___ Entries shown ___

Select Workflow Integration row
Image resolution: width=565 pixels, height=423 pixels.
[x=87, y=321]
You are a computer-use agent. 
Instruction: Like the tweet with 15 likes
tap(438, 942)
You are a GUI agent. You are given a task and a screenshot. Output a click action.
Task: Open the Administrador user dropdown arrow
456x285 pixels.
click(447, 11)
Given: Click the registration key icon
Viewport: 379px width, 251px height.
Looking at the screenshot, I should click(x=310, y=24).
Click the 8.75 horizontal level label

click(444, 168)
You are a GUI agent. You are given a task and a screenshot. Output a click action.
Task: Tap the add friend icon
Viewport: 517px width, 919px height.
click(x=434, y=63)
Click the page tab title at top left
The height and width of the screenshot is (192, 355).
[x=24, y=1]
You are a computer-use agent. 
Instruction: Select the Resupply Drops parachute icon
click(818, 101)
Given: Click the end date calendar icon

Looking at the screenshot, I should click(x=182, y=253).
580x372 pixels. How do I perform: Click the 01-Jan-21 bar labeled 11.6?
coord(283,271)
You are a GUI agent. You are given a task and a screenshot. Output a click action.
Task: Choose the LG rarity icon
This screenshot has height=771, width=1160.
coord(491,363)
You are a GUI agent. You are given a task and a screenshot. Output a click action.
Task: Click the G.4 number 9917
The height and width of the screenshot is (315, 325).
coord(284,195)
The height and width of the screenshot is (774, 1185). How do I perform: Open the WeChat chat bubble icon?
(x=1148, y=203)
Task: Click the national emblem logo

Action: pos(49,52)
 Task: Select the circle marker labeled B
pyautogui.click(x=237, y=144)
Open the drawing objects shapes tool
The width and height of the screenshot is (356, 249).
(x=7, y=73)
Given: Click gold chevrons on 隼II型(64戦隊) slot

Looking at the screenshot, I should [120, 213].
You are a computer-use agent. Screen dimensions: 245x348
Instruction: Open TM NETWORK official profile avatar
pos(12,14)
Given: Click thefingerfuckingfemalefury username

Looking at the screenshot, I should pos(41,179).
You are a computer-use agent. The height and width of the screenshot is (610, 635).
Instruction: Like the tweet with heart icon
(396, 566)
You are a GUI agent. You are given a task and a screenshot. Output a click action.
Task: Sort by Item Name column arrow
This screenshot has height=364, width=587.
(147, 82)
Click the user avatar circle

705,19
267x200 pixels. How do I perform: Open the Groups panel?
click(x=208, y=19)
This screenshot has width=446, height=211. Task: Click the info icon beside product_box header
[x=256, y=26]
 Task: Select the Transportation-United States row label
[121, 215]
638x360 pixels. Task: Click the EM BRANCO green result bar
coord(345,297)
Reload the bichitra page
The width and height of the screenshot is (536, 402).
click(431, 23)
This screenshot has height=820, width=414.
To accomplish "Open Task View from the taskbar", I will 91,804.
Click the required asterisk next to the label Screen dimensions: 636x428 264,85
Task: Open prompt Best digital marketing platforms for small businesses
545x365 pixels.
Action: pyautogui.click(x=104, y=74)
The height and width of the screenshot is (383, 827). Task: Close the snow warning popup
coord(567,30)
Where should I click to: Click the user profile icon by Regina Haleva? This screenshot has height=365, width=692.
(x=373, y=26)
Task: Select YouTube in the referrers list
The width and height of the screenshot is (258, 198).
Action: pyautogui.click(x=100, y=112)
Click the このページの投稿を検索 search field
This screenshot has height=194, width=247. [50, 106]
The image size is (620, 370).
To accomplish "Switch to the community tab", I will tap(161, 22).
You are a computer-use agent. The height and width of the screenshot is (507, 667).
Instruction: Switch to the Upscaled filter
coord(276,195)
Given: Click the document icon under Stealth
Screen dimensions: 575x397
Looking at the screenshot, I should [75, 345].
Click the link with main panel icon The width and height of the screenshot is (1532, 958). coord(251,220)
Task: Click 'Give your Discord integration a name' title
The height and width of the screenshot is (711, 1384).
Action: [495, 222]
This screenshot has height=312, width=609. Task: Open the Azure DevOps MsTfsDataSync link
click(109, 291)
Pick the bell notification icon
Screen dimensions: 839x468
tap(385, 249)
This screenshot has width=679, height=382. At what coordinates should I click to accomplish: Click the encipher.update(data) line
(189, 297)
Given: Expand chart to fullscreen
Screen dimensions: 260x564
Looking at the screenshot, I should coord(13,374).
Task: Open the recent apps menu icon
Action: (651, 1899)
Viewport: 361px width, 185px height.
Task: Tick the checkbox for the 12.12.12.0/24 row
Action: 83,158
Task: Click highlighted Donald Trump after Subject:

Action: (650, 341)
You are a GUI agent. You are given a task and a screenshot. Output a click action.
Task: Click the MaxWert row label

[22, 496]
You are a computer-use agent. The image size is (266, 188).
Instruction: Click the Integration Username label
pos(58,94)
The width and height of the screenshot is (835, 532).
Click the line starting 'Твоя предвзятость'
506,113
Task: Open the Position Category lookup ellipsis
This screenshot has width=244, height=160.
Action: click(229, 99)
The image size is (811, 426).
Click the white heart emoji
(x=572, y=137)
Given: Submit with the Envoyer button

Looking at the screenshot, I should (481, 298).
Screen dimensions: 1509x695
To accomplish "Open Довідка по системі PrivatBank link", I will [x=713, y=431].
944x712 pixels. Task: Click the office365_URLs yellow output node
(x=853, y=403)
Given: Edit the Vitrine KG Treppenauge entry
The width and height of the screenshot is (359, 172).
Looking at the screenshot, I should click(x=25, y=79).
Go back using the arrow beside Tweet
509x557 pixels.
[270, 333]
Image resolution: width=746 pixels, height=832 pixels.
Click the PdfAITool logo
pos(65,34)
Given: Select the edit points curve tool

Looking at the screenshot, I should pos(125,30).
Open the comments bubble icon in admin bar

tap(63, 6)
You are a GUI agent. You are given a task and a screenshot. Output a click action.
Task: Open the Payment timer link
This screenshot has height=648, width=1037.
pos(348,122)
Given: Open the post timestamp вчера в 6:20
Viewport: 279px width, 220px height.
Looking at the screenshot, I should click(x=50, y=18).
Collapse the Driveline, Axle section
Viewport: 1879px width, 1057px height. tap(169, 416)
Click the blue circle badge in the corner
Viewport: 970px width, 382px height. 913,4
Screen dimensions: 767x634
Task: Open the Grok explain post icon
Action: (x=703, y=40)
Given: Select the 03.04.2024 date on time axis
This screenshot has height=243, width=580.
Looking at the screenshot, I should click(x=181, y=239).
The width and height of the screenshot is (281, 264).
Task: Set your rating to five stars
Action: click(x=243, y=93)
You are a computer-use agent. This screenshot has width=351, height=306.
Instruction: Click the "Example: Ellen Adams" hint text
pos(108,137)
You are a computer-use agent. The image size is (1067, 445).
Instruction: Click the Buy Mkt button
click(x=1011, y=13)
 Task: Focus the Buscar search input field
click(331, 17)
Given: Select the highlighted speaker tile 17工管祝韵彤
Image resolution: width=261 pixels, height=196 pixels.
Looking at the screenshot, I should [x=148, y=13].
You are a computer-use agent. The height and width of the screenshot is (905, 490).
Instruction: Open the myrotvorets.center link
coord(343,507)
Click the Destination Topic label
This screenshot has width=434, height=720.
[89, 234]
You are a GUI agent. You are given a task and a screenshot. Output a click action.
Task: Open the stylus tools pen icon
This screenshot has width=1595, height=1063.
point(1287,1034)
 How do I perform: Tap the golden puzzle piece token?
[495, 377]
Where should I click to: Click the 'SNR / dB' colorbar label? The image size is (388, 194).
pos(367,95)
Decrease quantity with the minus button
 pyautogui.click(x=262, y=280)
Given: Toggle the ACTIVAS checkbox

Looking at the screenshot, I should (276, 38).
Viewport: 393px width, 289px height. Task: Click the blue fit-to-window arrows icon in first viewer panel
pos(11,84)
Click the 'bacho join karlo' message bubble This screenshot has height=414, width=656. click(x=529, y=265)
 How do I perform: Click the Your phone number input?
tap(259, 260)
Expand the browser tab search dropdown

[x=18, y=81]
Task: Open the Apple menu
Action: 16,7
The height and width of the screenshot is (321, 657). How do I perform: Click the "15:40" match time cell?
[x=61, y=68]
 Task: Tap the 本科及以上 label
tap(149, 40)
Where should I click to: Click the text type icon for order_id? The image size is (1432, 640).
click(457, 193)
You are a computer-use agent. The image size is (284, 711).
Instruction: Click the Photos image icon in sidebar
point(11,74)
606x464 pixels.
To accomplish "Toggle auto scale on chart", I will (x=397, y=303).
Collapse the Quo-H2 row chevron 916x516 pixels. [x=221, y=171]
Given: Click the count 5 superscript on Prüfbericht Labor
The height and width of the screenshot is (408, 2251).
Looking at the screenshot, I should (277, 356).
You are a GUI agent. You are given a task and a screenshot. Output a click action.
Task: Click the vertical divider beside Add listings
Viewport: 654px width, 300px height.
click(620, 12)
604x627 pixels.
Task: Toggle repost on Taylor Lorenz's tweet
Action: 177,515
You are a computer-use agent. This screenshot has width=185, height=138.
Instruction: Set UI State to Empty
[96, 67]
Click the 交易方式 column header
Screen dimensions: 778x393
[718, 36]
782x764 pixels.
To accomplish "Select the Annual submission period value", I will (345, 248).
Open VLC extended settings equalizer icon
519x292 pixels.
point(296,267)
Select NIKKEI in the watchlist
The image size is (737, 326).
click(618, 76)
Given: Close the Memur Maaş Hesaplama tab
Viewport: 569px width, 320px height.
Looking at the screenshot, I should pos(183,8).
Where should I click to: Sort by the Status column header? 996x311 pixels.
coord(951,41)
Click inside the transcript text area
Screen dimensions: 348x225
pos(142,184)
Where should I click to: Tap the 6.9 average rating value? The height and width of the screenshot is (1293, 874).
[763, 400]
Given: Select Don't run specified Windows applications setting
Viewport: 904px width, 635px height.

___

**Exercise description:**
Return each line of the material above that holds the string "chart".

**Reply to the exercise:**
Given: Expand chart to fullscreen
To accomplish "Toggle auto scale on chart", I will (x=397, y=303).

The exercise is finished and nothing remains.